Platform: KTX Official Chinese Lark Group

Core Topics: BTC Left-Side Setup · Liquidation Heatmap Lesson · ETH Floor-Short Risk · SOL Capital Rotation

 

Full Livestream Replay:

The full KTX Baize Trading Academy Web3 market livestream has been uploaded to YouTube.

 


1.Key Takeaways

  • BTC is not a simple bearish setup at the moment. The 58K area is a key support zone, and the instructor prefers starting with a light left-side position.
  • From a Wyckoff volume-price perspective, if shorts sell with volume but still fail to break support, it means the support area may have stronger absorption.
  • BTC has repeatedly "rallied and then dropped," which can train retail traders to short every bounce.
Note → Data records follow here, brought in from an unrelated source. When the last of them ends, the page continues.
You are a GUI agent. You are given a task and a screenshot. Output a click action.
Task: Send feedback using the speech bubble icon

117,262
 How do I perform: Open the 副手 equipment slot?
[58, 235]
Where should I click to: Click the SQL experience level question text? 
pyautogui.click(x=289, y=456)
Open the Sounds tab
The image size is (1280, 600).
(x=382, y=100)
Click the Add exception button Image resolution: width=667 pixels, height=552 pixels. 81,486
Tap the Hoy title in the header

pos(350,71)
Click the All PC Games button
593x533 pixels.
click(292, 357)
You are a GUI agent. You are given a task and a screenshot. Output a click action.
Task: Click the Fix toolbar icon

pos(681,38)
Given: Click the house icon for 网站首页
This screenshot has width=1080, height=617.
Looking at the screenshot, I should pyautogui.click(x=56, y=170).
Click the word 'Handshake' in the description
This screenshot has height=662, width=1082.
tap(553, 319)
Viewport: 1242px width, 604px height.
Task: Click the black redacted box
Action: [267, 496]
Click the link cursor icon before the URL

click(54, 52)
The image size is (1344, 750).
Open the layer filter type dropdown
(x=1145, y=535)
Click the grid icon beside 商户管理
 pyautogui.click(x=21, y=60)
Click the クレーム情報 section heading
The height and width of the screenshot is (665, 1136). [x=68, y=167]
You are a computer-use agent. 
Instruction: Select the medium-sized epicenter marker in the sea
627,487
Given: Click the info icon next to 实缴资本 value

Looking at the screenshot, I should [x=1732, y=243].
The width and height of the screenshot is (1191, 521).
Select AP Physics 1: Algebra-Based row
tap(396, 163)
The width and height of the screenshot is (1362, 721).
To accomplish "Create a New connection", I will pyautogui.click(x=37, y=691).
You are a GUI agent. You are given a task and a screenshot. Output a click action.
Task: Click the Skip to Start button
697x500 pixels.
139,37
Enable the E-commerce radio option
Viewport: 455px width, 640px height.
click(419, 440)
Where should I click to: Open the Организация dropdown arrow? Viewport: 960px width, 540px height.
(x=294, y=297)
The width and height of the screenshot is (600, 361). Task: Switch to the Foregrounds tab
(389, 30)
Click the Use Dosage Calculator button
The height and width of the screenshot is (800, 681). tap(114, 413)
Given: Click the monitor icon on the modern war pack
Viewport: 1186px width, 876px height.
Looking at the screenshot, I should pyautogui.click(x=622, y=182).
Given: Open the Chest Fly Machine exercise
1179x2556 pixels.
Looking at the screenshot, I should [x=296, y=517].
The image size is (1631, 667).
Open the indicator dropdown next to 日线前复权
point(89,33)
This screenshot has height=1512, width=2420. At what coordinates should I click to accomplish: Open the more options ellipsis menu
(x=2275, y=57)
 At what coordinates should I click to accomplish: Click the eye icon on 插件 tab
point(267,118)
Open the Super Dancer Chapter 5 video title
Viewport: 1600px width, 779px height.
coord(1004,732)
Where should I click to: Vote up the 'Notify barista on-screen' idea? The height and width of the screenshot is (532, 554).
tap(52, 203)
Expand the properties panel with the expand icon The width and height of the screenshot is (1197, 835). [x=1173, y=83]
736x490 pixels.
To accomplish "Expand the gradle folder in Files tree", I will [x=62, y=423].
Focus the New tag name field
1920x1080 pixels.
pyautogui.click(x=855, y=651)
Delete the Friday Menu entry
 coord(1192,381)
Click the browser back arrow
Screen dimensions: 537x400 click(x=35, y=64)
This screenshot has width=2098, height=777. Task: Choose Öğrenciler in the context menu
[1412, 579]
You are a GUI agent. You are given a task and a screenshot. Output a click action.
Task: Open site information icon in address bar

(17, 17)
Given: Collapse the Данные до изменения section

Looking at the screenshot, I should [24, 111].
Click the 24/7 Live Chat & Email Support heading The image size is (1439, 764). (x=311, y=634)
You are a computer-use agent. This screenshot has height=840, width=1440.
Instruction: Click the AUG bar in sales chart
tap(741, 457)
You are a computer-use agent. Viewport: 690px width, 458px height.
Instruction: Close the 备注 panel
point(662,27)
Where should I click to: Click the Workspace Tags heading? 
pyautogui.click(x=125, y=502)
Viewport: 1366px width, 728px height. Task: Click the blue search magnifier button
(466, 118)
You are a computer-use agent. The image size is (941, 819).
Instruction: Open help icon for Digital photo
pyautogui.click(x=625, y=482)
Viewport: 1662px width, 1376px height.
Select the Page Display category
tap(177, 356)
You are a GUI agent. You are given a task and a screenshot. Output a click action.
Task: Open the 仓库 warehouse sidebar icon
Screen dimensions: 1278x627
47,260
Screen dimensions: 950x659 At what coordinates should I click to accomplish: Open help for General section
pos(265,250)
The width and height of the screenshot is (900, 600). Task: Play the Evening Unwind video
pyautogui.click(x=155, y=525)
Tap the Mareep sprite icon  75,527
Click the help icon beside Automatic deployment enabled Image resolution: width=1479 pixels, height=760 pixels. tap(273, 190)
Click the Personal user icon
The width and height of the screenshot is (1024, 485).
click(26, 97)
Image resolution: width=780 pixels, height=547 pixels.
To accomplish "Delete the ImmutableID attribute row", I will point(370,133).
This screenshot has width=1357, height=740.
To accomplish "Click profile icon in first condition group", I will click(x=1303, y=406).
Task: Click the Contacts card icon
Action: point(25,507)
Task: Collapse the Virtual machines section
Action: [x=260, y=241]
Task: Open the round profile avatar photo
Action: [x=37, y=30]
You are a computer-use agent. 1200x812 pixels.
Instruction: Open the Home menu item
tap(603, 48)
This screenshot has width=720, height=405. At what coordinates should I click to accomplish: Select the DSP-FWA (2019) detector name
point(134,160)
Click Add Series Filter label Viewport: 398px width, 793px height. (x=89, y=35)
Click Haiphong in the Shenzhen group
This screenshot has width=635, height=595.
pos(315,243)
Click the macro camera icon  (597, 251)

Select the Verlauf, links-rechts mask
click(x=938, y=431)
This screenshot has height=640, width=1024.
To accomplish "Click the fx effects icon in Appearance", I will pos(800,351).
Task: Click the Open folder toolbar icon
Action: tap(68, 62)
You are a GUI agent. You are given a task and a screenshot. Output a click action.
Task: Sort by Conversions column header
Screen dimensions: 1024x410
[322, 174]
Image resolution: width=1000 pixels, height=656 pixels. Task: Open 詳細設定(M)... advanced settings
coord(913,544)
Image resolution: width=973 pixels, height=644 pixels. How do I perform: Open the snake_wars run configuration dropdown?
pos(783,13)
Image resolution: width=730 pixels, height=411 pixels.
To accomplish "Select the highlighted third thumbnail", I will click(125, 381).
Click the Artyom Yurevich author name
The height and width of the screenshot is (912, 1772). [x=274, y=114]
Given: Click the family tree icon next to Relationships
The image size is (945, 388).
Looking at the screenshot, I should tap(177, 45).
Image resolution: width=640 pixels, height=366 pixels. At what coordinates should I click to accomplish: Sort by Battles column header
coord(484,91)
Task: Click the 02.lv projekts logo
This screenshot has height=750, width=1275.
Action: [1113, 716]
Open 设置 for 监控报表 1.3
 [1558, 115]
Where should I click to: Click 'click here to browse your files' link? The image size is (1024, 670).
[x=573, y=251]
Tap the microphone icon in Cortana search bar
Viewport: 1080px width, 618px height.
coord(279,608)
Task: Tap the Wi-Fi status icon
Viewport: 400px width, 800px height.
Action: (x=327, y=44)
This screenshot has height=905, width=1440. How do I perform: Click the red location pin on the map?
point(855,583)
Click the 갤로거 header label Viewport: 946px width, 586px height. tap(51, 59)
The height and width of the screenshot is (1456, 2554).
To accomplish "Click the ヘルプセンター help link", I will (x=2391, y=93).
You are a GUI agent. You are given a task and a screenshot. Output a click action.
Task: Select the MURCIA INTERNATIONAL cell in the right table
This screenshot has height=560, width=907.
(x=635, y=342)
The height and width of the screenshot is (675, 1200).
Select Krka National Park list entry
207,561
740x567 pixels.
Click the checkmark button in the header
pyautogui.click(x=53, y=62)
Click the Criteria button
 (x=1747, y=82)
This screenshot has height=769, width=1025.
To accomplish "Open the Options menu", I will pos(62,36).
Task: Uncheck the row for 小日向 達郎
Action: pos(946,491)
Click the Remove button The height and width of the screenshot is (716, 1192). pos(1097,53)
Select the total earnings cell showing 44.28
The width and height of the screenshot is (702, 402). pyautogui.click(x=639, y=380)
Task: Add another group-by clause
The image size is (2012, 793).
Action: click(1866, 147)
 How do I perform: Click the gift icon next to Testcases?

However, price has not effectively broken the key support area.
  • Liquidation heatmaps and liquidation maps show that short positions above the market are more crowded, so the market may be more likely to squeeze shorts first.
  • The Fear & Greed Index is in extreme fear. When retail traders are afraid to go long and keep waiting for another drop, traders should be alert to a possible reversal or recovery.
  • On the weekly timeframe, BTC's pullback to the 0.618 area after the large move from 15K to 125K does not destroy the higher-timeframe bullish structure.
  • The BTC trading plan is to hold the left-side first entry, then wait for right-side breakouts and retests of key neckline levels before considering additional positions.
  • ETH is not suitable for low-level shorts right now. A weekly bottom area plus a 4-hour double-bottom structure creates a higher-risk "floor short" zone.
  • SOL has recently been stronger than BTC and ETH mainly because of capital rotation and composite linkage, but after its rebound, it is no longer the preferred long reference.
  • The main lesson is not just about price levels. It is about combining volume-price analysis, liquidation data, Fibonacci retracements, and left-side/right-side execution into a trading system.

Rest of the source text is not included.